Le tout bien construit, bien établi, il reste à s’en servir. Le ballon enlève pratiquement 100 kilog. L’aéronaute et ses annexes pèsent 70 kilog., le ballon et son aéroplane 5 kilog., total 95 kilog. Il reste donc une force ascensionnelle de 5 kilog. qu’on équilibre au moyen de 10 kilogrammes de plomb de chasse disposés dans les poches des vêtements.

L’homme, le ballon et l’aéroplane pèsent donc 5 kilog., c’est-à-dire qu’ils ne s’enlèveront que sous l’effort produit par l’aéroplane, effort très minime au reste — 5 kilog., ce n’est rien — et qu’on entretient égal en se délestant au fur et à mesure du besoin.

Maintenant on comprend que, lorsque le chemin est grand comme l’air et qu’on ne pèse que 5 kilog., ou même moins si l’on veut, — car rien ne gêne, si on veut faire une petite ascension, de se l’offrir en se délestant, — en comprend, dis-je, quelle facilité on doit avoir pour se mouvoir par le temps calme, condition expresse de l’emploi de cet appareil. Mais cette condition est facile à trouver dans les beaux jours de l’été ; il n’y a guère que les sommets sur lesquels le calme ne s’établit pas. Dans les vallées à mi-côte, on rencontre très souvent, dans la saison chaude, cette immobilité de l’atmosphère que nous recherchons pour cet appareil.

Données fournies.
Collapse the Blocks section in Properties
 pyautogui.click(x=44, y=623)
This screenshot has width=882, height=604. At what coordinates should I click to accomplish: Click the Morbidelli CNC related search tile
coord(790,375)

Consigne.
Pourriez-vous prolonger le passage sur l'appareil associant ballon et aéroplane, en reprenant juste après sa dernière phrase ?

Réponse.
On voit quelle facilité de se mouvoir on possède avec cet engin. Les flancs perpendiculaires des montagnes alpestres n’existent plus. L’ascension fatigante est annulée. On se précipitera avec enthousiasme dans le vide, et on abordera sans grand effort sur le flanc opposé. Une descente du Mont-Blanc devient un jeu tout comme sa montée. Là, plus de crainte de l’avalanche, et mieux, on joue avec l’abîme.

Coût, quelques centaines de francs.

Il y aura bien un revers à la médaille, mais il n’est pas bien déplaisant. L’écueil, c’est le vent ! L’ascension n’est certainement pas faisable à heure ni même à jour fixe ; à cela on lui répond en choisissant bien son temps et son heure. La matinée, jusqu’à dix heures, est très souvent utilisable, et en six heures, on fait bien du chemin et on voit bien des choses. Si cependant on était pris par un courant d’air gênant, il resterait toujours le moyen de se délester et de fuir avec lui. On irait tomber loin, on serait un peu dépaysé, mais le cas ne serait pas mortel.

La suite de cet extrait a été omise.